Após muitos anos de efetiva e contundente atuação do Sindicato, por meio de seu Departamento Jurídico, é inquestionável a qualidade técnica e comprometimento da entidade na defesa dos direitos individuais e coletivos da categoria bancária. Inúmeras foram as ações coletivas ajuizadas pelo Departamento Jurídico do Sindicato nos últimos anos. Algumas já transitaram em julgado e estão em fase de apuração de valores.

É o caso da ação dos anuênios do Banco do Brasil, que foi ajuizada em 2004 e está em fase final da execução coletiva, aguardando apenas a homologação dos cálculos e intimação do banco para efetuar o pagamento.

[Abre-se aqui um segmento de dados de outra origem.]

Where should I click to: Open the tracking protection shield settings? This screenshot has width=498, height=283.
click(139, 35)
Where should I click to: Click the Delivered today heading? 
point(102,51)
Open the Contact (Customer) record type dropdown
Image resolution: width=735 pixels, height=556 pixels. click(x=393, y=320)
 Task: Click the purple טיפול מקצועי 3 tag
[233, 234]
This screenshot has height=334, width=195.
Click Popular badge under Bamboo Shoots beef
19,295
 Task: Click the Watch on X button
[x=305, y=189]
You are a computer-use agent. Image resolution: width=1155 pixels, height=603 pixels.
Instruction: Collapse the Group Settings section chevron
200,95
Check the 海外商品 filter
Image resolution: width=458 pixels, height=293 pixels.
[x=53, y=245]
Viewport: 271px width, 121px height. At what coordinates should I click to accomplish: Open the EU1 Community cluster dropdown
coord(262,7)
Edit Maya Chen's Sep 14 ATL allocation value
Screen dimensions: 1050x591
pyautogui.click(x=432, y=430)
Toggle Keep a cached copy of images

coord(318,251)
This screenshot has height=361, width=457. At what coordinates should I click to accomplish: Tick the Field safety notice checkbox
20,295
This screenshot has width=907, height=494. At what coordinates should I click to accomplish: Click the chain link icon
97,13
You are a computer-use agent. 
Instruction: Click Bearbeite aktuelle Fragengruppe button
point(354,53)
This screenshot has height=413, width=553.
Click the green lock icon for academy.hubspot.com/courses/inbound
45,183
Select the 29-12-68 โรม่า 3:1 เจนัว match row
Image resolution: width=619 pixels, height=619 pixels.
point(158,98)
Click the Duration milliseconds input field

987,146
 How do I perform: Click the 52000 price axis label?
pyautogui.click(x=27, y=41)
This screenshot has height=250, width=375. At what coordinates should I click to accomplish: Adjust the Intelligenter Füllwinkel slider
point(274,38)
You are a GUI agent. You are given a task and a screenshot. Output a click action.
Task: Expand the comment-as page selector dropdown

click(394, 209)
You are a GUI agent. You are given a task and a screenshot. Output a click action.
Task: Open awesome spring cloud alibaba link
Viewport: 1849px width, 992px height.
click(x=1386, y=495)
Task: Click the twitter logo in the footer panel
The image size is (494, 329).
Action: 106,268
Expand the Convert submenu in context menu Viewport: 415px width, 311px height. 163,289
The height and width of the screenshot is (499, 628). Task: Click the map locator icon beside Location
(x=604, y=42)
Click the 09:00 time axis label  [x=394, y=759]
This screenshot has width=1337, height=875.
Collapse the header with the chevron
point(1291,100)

Porém, tem chegado ao conhecimento do Sindicato o fato de que diversos bancários estão sendo abordados, de forma agressiva e nem sempre ética, por profissionais não vinculados ao Departamento Jurídico da entidade, dentre eles profissionais vinculados ao chamado PROJUR.

Em suas abordagens, os referidos profissionais indicam a existência de um crédito oriundo de ação judicial referente às diferenças dos anuênios. O mais grave é que os advogados alegam que, para recebimento do crédito, é necessário habilitação do bancário no processo e dizem que as informações são passadas apenas presencialmente.

O Sindicato informa que é FALSA a informação de que, para recebimento de valores decorrentes da ação coletiva, seja necessário habilitação nos autos através de advogados particulares.

Informamos também que, na execução coletiva feita pelos advogados do Departamento Jurídico do Sindicato, não existe cobrança de honorários do bancário. Desta forma, o bancário receberá o seu crédito na íntegra, ao contrário do que ocorre com os advogados que têm assediado os funcionários e ex-funcionários para ingressarem com ação individual de cumprimento de sentença.

Na verdade, o que se vê é uma patente má-fé destes profissionais, que adotam este tipo de abordagem com objetivo único de “abocanharem”, sem muito esforço, a título de honorários advocatícios, de 20% a 30% do crédito do bancário.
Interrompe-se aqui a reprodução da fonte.